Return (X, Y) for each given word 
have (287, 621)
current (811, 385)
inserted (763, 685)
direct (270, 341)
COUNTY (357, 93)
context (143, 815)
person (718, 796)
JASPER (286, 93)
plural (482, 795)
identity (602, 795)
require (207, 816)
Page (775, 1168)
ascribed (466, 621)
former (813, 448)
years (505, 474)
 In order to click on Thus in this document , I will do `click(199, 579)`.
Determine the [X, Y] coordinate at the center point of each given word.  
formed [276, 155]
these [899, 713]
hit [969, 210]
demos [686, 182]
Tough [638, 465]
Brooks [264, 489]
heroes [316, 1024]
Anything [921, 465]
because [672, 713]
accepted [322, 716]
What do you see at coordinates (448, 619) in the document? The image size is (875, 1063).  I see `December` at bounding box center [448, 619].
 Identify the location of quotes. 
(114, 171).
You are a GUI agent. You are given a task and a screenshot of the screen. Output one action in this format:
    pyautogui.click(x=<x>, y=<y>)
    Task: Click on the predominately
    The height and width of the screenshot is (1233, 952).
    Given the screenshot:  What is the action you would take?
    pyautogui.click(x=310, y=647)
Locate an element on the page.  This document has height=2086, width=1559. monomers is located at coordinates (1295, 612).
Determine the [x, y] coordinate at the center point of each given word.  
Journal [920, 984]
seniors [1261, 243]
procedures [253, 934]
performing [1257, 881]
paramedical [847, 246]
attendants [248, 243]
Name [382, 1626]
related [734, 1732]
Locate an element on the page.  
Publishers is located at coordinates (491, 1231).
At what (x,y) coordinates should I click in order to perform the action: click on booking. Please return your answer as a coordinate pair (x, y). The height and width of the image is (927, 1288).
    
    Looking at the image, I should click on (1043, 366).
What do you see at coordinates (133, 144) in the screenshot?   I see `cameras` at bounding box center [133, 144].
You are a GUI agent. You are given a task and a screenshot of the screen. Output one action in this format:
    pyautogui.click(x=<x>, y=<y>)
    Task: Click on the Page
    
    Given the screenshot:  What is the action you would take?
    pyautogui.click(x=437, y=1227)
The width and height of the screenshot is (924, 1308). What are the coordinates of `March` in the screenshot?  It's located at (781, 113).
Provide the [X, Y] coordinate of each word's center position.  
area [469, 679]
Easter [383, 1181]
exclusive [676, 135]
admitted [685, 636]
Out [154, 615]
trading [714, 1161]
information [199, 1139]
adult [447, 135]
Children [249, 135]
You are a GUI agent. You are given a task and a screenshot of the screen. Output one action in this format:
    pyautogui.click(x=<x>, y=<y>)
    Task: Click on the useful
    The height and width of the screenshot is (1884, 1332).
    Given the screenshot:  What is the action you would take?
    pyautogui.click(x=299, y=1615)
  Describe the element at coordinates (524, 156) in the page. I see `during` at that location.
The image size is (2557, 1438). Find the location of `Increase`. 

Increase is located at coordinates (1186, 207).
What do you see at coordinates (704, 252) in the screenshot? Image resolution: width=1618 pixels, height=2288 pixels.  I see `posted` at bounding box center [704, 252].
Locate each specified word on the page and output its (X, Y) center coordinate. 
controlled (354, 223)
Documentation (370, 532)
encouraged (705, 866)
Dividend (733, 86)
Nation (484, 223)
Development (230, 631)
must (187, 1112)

---

== TASK PROMPT ==
Extract every one of the records above and reproduce each line word for word, in its original order.

== CORRECT ANSWER ==
Return (X, Y) for each given word 
have (287, 621)
current (811, 385)
inserted (763, 685)
direct (270, 341)
COUNTY (357, 93)
context (143, 815)
person (718, 796)
JASPER (286, 93)
plural (482, 795)
identity (602, 795)
require (207, 816)
Page (775, 1168)
ascribed (466, 621)
former (813, 448)
years (505, 474)
 In order to click on Thus in this document , I will do `click(199, 579)`.
Determine the [X, Y] coordinate at the center point of each given word.  
formed [276, 155]
these [899, 713]
hit [969, 210]
demos [686, 182]
Tough [638, 465]
Brooks [264, 489]
heroes [316, 1024]
Anything [921, 465]
because [672, 713]
accepted [322, 716]
What do you see at coordinates (448, 619) in the document? The image size is (875, 1063).  I see `December` at bounding box center [448, 619].
 Identify the location of quotes. 
(114, 171).
You are a GUI agent. You are given a task and a screenshot of the screen. Output one action in this format:
    pyautogui.click(x=<x>, y=<y>)
    Task: Click on the predominately
    The height and width of the screenshot is (1233, 952).
    Given the screenshot:  What is the action you would take?
    pyautogui.click(x=310, y=647)
Locate an element on the page.  This document has height=2086, width=1559. monomers is located at coordinates (1295, 612).
Determine the [x, y] coordinate at the center point of each given word.  
Journal [920, 984]
seniors [1261, 243]
procedures [253, 934]
performing [1257, 881]
paramedical [847, 246]
attendants [248, 243]
Name [382, 1626]
related [734, 1732]
Locate an element on the page.  
Publishers is located at coordinates (491, 1231).
At what (x,y) coordinates should I click in order to perform the action: click on booking. Please return your answer as a coordinate pair (x, y). The height and width of the image is (927, 1288).
    
    Looking at the image, I should click on (1043, 366).
What do you see at coordinates (133, 144) in the screenshot?   I see `cameras` at bounding box center [133, 144].
You are a GUI agent. You are given a task and a screenshot of the screen. Output one action in this format:
    pyautogui.click(x=<x>, y=<y>)
    Task: Click on the Page
    
    Given the screenshot:  What is the action you would take?
    pyautogui.click(x=437, y=1227)
The width and height of the screenshot is (924, 1308). What are the coordinates of `March` in the screenshot?  It's located at (781, 113).
Provide the [X, Y] coordinate of each word's center position.  
area [469, 679]
Easter [383, 1181]
exclusive [676, 135]
admitted [685, 636]
Out [154, 615]
trading [714, 1161]
information [199, 1139]
adult [447, 135]
Children [249, 135]
You are a GUI agent. You are given a task and a screenshot of the screen. Output one action in this format:
    pyautogui.click(x=<x>, y=<y>)
    Task: Click on the useful
    The height and width of the screenshot is (1884, 1332).
    Given the screenshot:  What is the action you would take?
    pyautogui.click(x=299, y=1615)
  Describe the element at coordinates (524, 156) in the page. I see `during` at that location.
The image size is (2557, 1438). Find the location of `Increase`. 

Increase is located at coordinates (1186, 207).
What do you see at coordinates (704, 252) in the screenshot? Image resolution: width=1618 pixels, height=2288 pixels.  I see `posted` at bounding box center [704, 252].
Locate each specified word on the page and output its (X, Y) center coordinate. 
controlled (354, 223)
Documentation (370, 532)
encouraged (705, 866)
Dividend (733, 86)
Nation (484, 223)
Development (230, 631)
must (187, 1112)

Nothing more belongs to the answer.